This story at the Washington Post has gotten some people talking lately.
My first thought: It’s weird to see a shadow economy for a product that is legal.
My second thought is: this is why travel is important. You gotta go there to understand certain things, like how Guinness just tastes better in Dublin than it does anywhere else. Experience is a good thing and we rarely get it by sitting by our computers, ordering it online.
Now, while a few people have said that this is just the natural extension of a free market, and there’s a not-quite-thought out (to me) suggestion that breweries just charge more for the beer-not thought out because you want to pay more for something? What?

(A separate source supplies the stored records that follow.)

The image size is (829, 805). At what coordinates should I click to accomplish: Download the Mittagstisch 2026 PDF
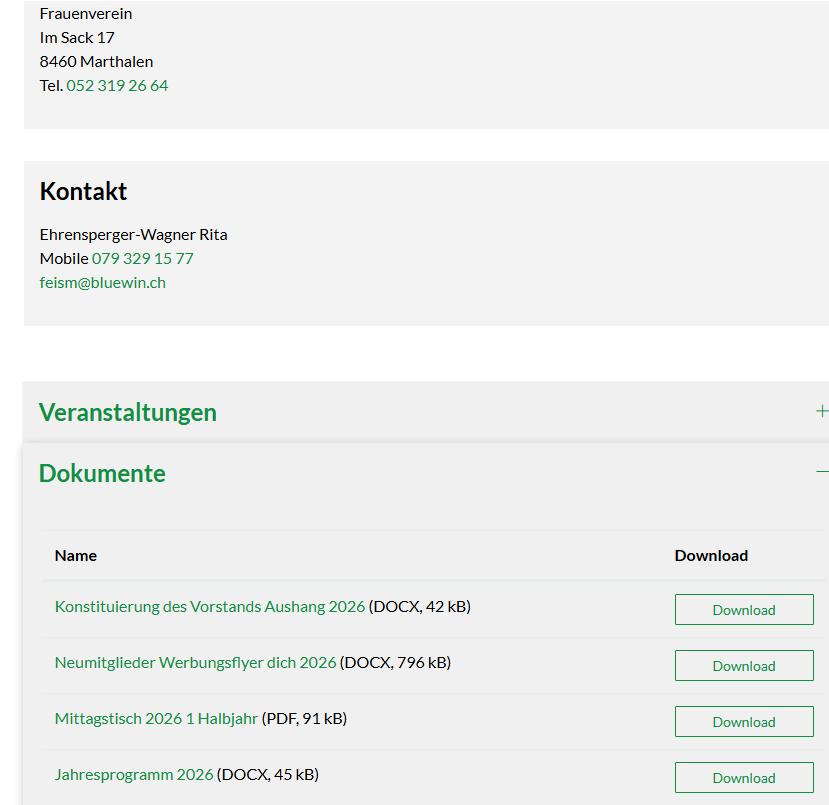coord(744,721)
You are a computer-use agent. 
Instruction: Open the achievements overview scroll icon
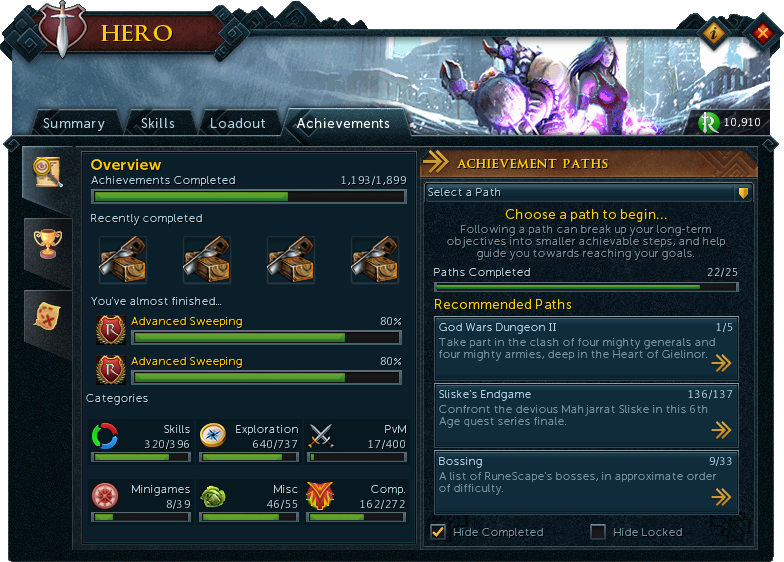pos(48,172)

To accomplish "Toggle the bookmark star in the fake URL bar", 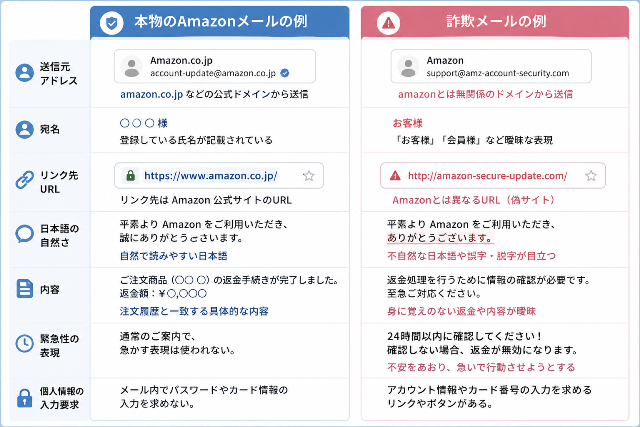I will (x=591, y=176).
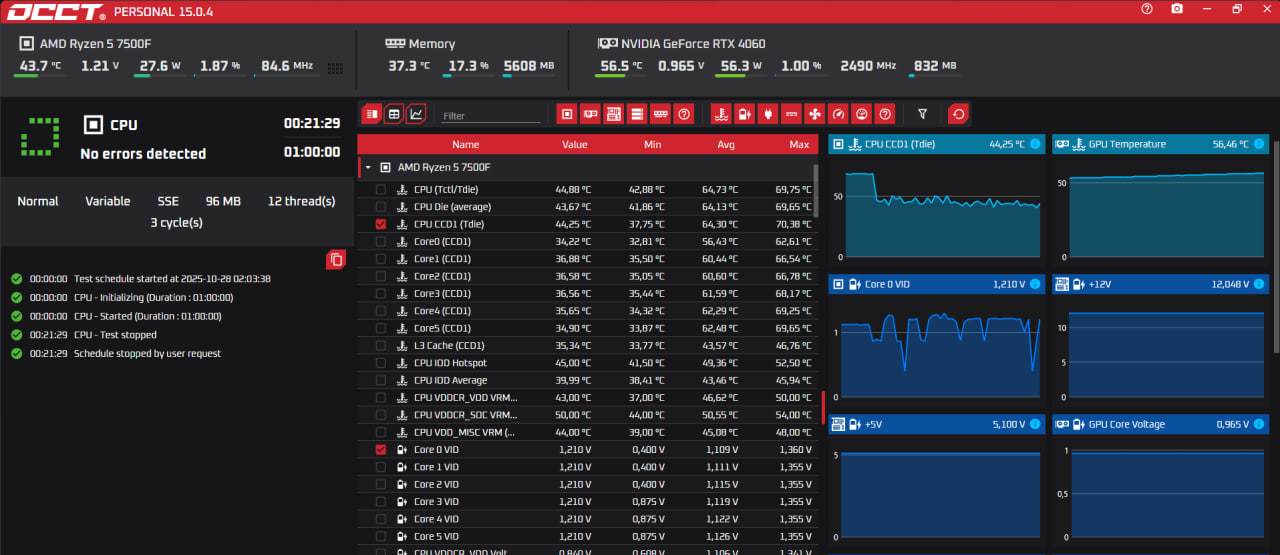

There’s also the flip side; one that I especially enjoy in it’s phrasing by Bill, that:
Since it can’t predict anything, but can only rationalize what happened, this efficient-market model that modern Americans apply to everything has much more in common with religion than with science.
I like that because of the way money is generally regarded in our culture and the thought of economists as high priests working out tenants of a world that doesn’t quite exist pleases me. Plus, it matches up a bit with what I think economists actually know, which isn’t much.
No offense to the economists out there, it’s just that much of what I’ve read and experienced about your discipline suggests that it’s got a long way to go and frequently attempts to divorce itself from human behavior when it attempts to predict things and since economies are run by people that has always seemed like a pretty quirky flaw.
All that aside, Bill Schneller really hits it on the head in the comments of Beervana, I think.
Now, I don’t find anything really wrong with people reselling beer, in the same way that I don’t have an issue with ticket scalpers on a small scale. Fighting against that is like wrestling the tide; you’ll look stupid and get tired. People want beer they can’t get and someone is willing to abuse eBay’s system to get it to them. There are probably many ways to fix this but until that happens, the shadow economy thrives as music and book sellers are finding out.
I do take issue with people being assholes though, as at the end of the the WP story:
Last September, Russian River released Framboise for a Cure, a raspberry-flavored beer that it sold for $12 per bottle to raise money for a local breast cancer treatment center. The beer sold out in a day, and soon somebody sold a bottle on eBay for $400. Then someone else put one up for sale. “We contacted that person,” Cilurzo says, “and we said, ‘This is absolutely ridiculous, because we donated 100 percent of this for charity.’”
The person selling this beer might’ve been legal but I still think he’s a chode. Being a chode comes back to you, eventually.
Also; maybe people ought to relax and enjoy what they have instead of what they wish they had.